Jeb Bush Is a Hothead
by tristero
Frank Bruni reports a very mistaken stereotype:
As brothers who governed large states at the same time, each Bush was bound to be defined in terms of the other. George was the impulsive one who’d stumbled and then swaggered toward success. Jeb was the cogitator, the toiler. George was the extrovert: He worked the room. Jeb was the introvert: He read the books.
In fact, Jeb Bush is just as hotheaded as George W was, and cannot be trusted with the power of high office. Case in point:
Hours after a judge ordered that Terri Schiavo wasn't to be removed from her hospice, a team of Florida law enforcement agents was en route to seize her and have her feeding tube reinserted -- but they stopped short when local police told them they would enforce the judge's order, the Miami Herald has learned.
Agents of the Florida Department of Law Enforcement told police in Pinellas Park, the small town where Schiavo lies at Hospice Woodside, that they were on the way to take her to a hospital to resume her feeding Thursday.

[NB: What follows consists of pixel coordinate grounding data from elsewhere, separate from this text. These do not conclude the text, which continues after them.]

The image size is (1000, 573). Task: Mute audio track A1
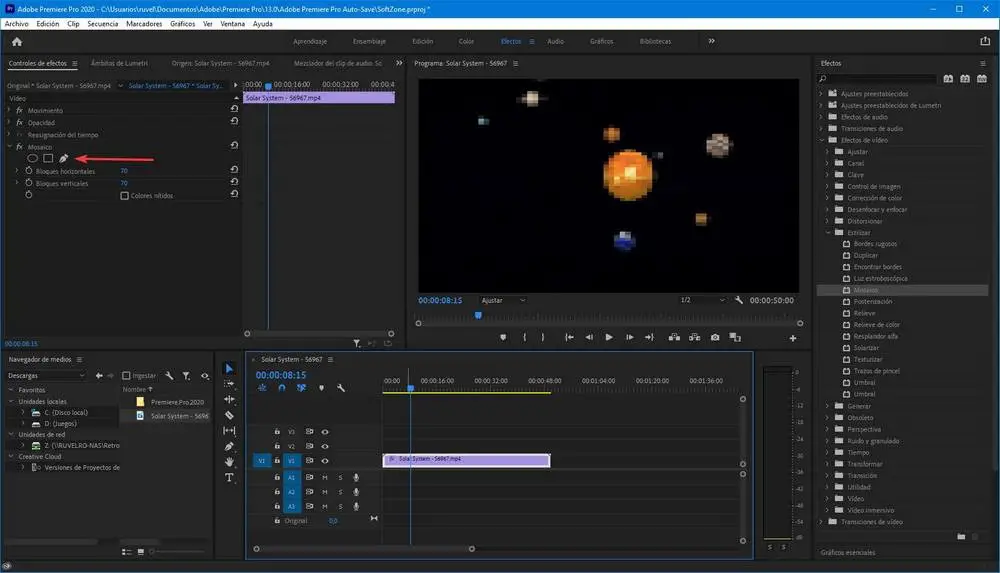(325, 478)
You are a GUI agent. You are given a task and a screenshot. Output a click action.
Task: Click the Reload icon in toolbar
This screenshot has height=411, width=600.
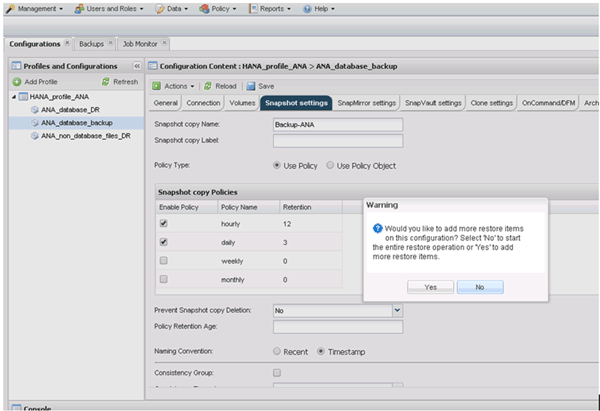[206, 86]
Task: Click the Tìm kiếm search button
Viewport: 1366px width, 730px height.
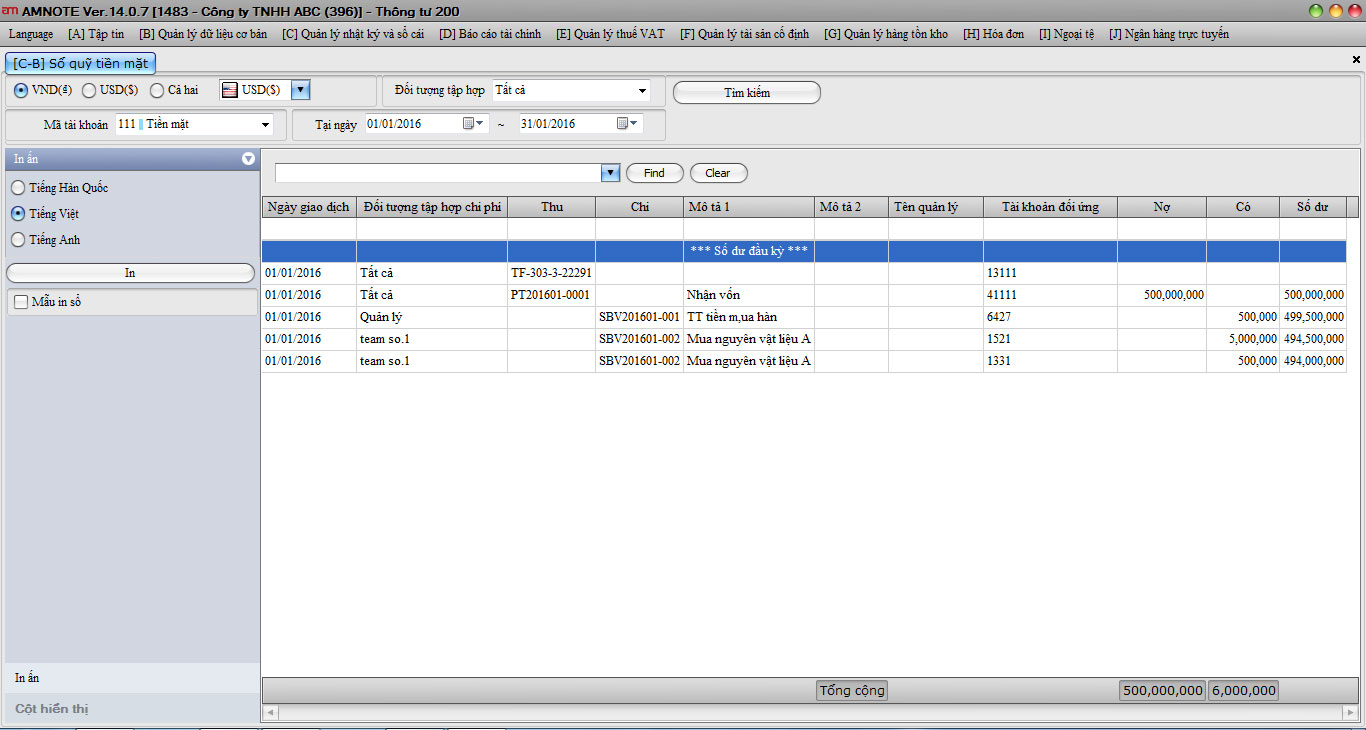Action: click(x=746, y=93)
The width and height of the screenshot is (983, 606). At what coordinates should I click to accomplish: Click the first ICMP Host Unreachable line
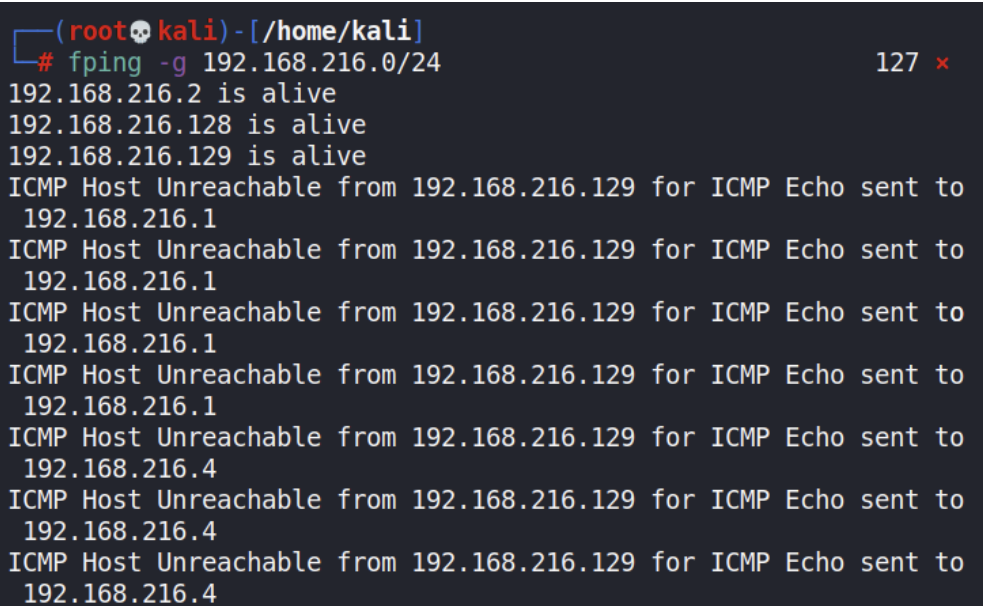486,187
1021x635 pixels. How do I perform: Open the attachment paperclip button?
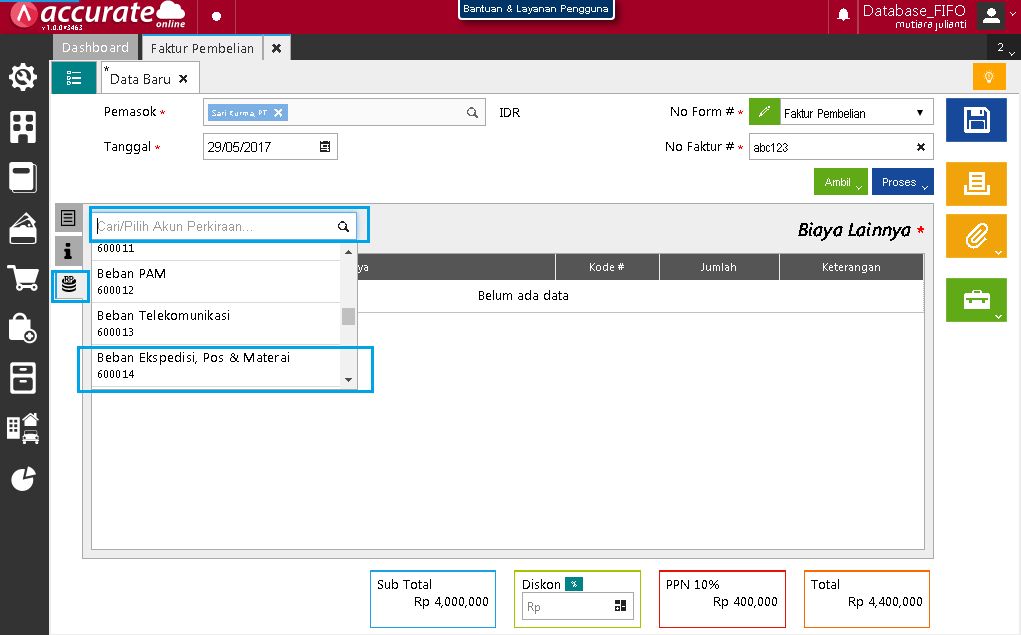976,238
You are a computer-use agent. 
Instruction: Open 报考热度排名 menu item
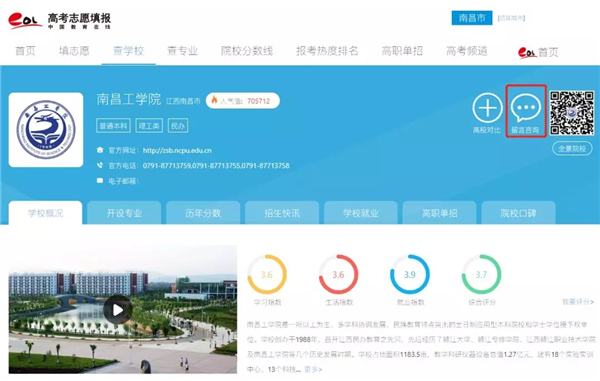point(327,51)
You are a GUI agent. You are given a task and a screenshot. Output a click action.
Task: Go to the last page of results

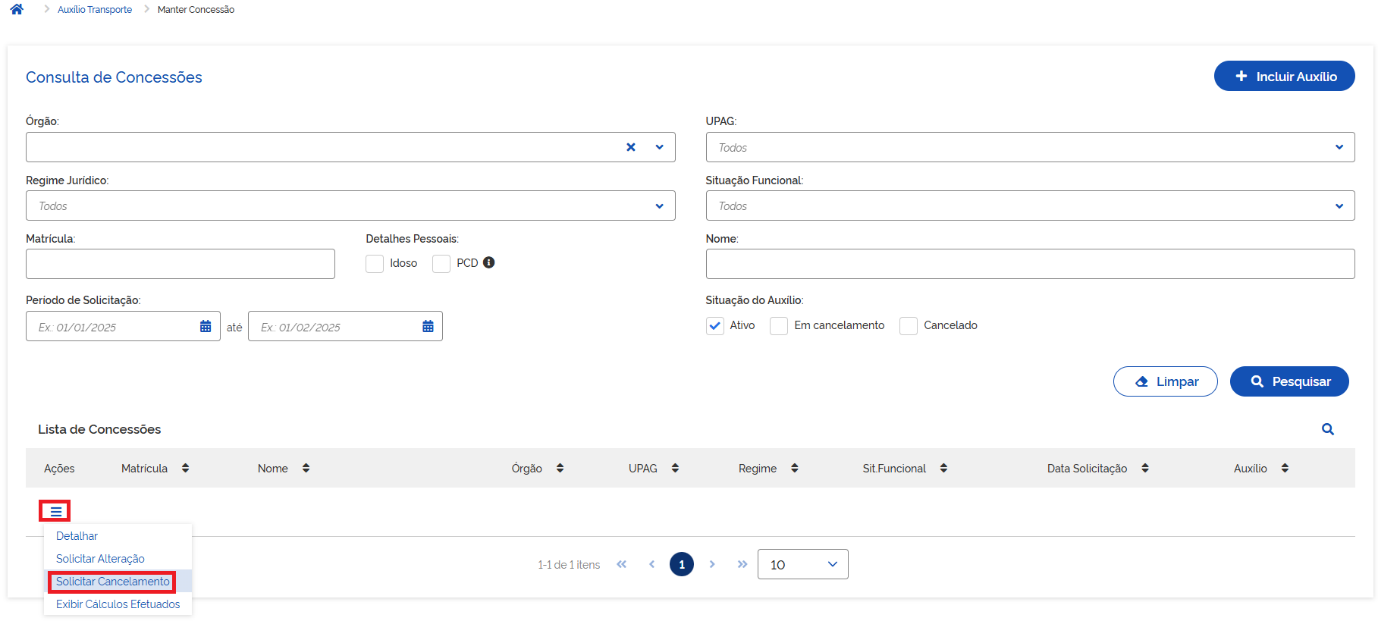742,564
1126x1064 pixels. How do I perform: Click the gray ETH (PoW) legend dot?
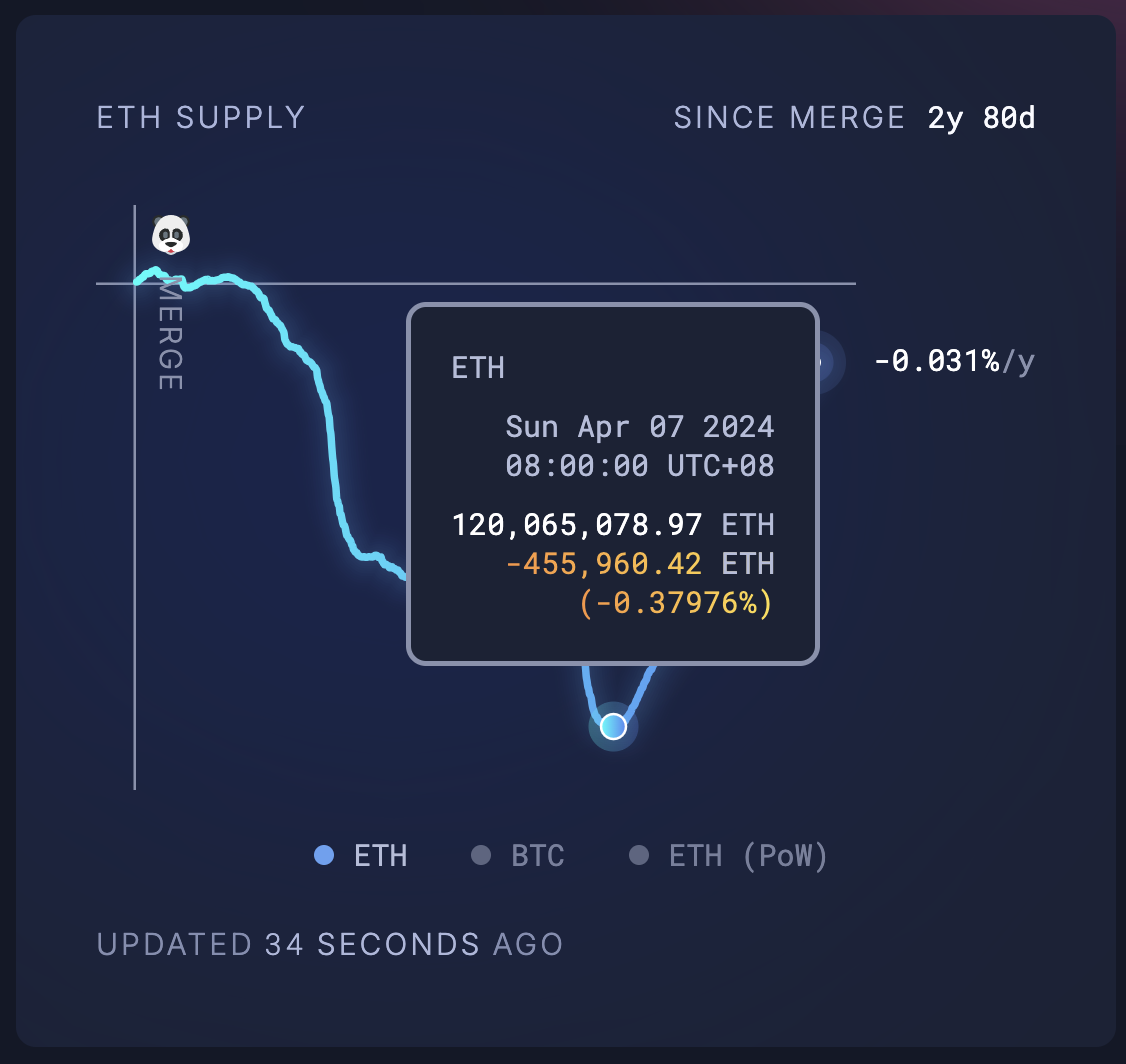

For a brief period, local police, who have officers around the hospice to keep protesters out, prepared for what sources called a showdown.
In the end, the state agents and the Department of Children and Families backed down, apparently concerned about confronting local police outside the hospice.
"We told them that unless they had the judge with them when they came, they were not going to get in," said a source with the local police.
"The FDLE called to say they were en route to the scene," said an official with the city police who requested anonymity. "When the Sheriff's Department, and our department, told them they could not enforce their order, they backed off."
The incident, known only to a few, underscores the intense emotion and murky legal terrain that the Schiavo case has created.
It also shows that agencies answering directly to Florida Gov. Jeb Bush had planned to use a wrinkle in state law that would have allowed them to legally get around the judge's order. The exception in the law allows public agencies to freeze a judge's order whenever an agency appeals it. [Italics added.]
Note the careful wording in the italics but let's be clear: No one in these agencies would have dared to take upon themselves the task of rushing over to Schiavo's bedside to seize custody of her without Jeb Bush's explicit (and surely verbal) order to do so. Apparently, only when the full consequences of his reckless behavior became clear to him, he changed his mind rescinded his order.
This is not someone who can be trusted in an emergency, when he would have access to the launch codes to nuclear weapons which might be impossible to call back if he again regretted an impulsive decision.
Regardless of how extreme his politics really are, Jeb Bush is not the kind of person who should be president.